Best practices to design classes to represent database tables

This may be a dumb question, but I've always wondered what's the best way to do this.

Suppose we have a database with two tables: Users and Orders (one user can have many orders), and in any OOP language you have two classes to represent those tables User and Order. In the database it's evident that the 'order' will have the 'user' ID because it's a one to many relationship (because one user can have many orders) and the user won't have any order ID. But in code what's the best practice out of the following three?

a) Should the user have an array of Orders?
b) Should the order have the user ID?
c) Should the order have a reference to the user object?

Or are there more efficient ways to tackle this? I've always done it in different ways, they all have both pros and cons, but I've never asked an expert's opinion.

Thanks in advance!

Upvotes: 3

Views: 486

Answers (2)

Mark Fraser
Mark Fraser

Reputation: 3198

You are asking about what is known as "object relational mapping" (ORM). I think the best way to learn what you want to learn is to look at some well established ORM libraries [such as ActiveRecord(Ruby) or Hibernate (Java)] and see how they do it.

With that in mind:

a) If the application requires it there should be access to an array (or similar enumeration) of objects representing the users orders through the user object. However this will usually best involve lazy loading (i.e. the orders will usually not be pulled from the database when the user pulled from the database....the orders will be subsequently queried when the application needs access to them). After objects are lazy loaded they can be cached by the ORM to eliminate the need for further queries on that istantiation.

b) Unless for performance reasons you only pull specific columns you're usually going to pull all columns when pulling an order. So it would include the user id.
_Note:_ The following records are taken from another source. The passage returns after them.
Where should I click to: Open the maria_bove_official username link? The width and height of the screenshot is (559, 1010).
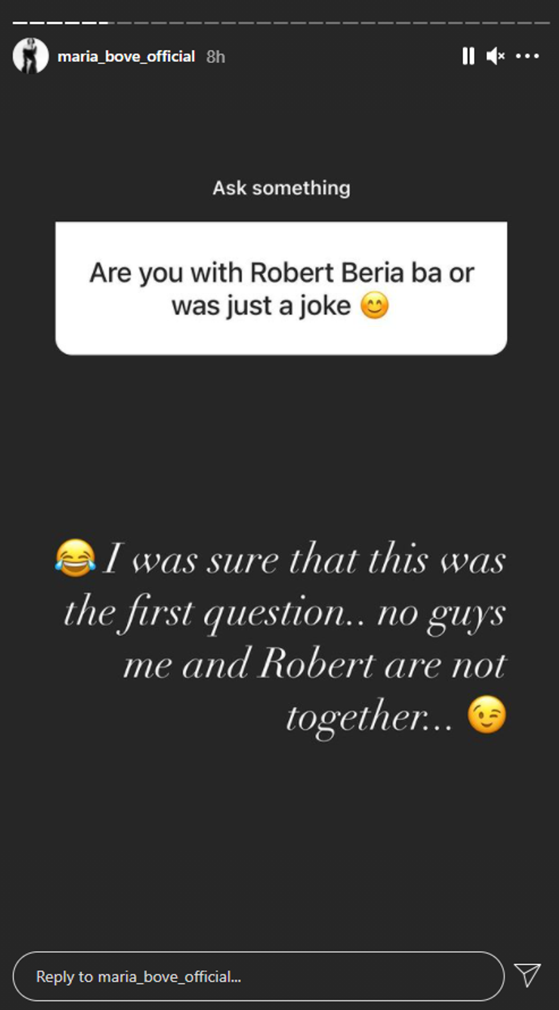point(126,56)
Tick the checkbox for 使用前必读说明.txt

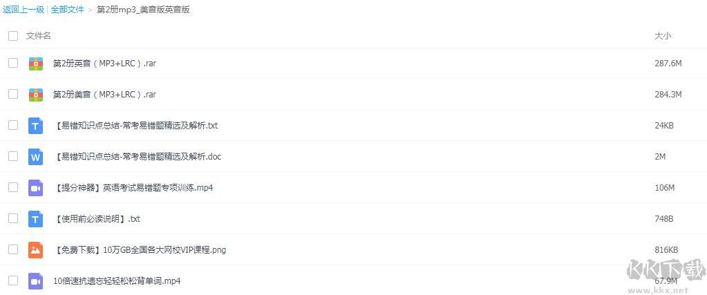[13, 218]
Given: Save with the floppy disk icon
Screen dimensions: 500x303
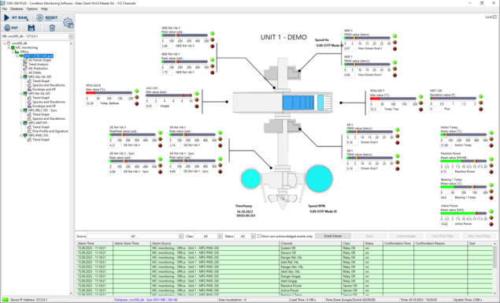Looking at the screenshot, I should pyautogui.click(x=31, y=28).
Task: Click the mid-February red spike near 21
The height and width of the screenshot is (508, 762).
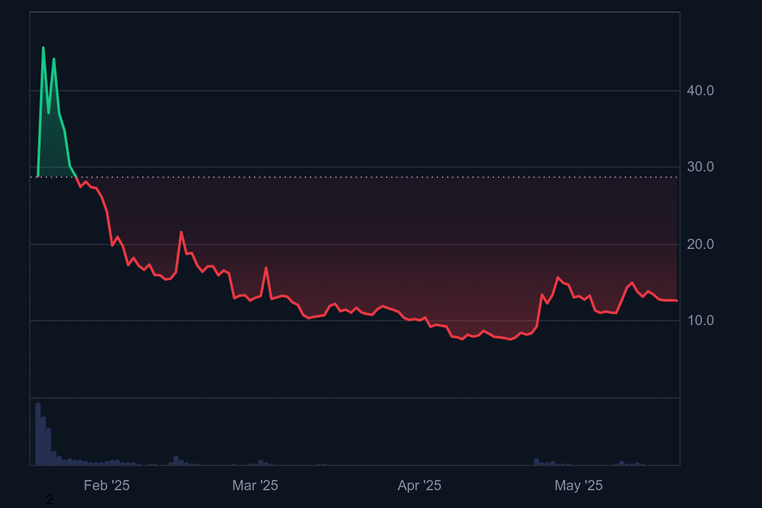Action: tap(181, 232)
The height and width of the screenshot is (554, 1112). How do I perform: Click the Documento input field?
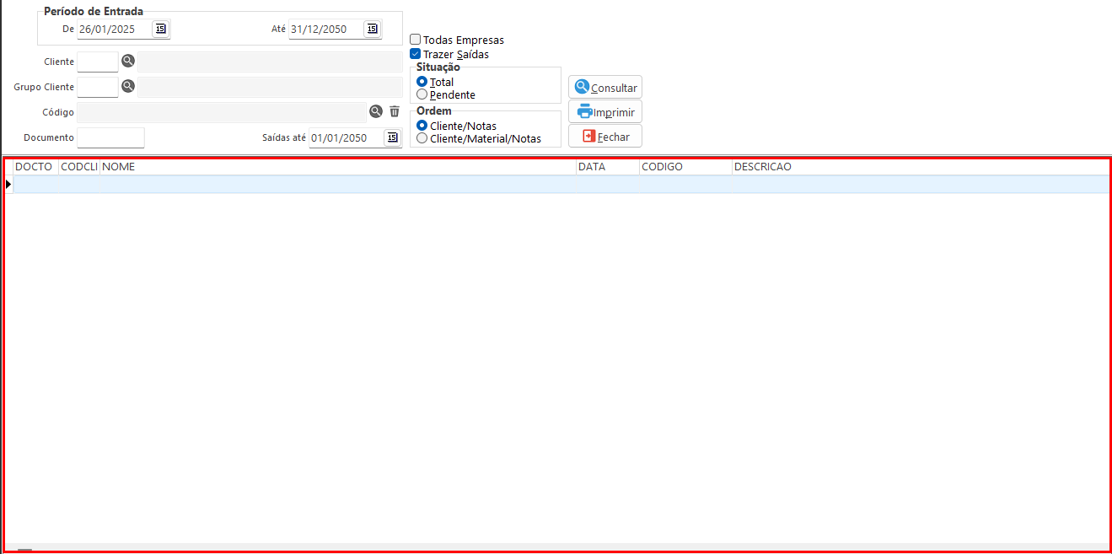point(110,137)
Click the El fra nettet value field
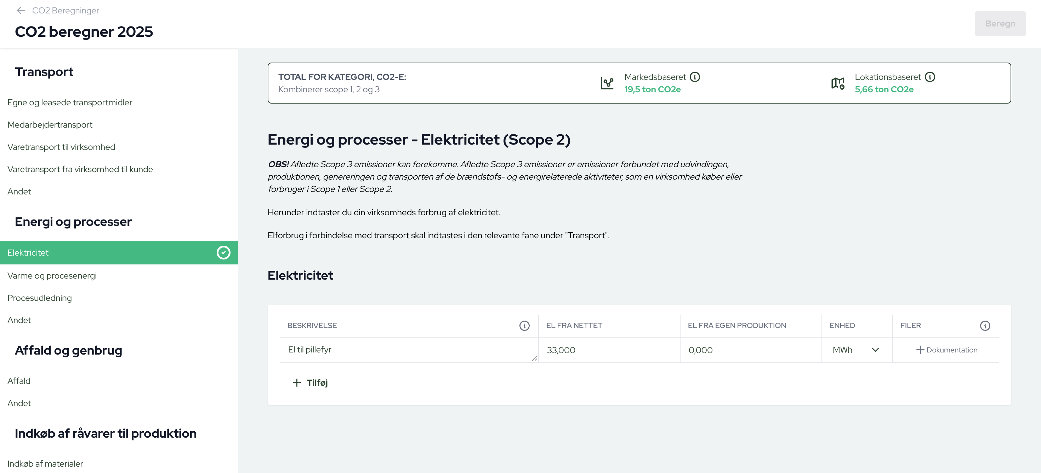This screenshot has width=1041, height=473. point(609,350)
c) Answer a applies to this as well.

Upvotes: 0

jamesmortensen
jamesmortensen

Reputation: 34038

In this instance, the User could have an array of orders if you're performing operations on the User that also involves orders that they own.

Whenever I design my classes, objects that are related contain pointers to each other, so I can access the Orders from the User and the User from an Order.

I don't believe there is a best practice as it really depends on what you're trying to accomplish. With Users and Orders, I could see you starting with an Order and needing to access the User and vice versa; therefore, in your situation it sounds like you should map the objects both ways.

One word of warning, just be careful not to create a circular reference. If you delete both objects without removing the reference, it could create a memory leak.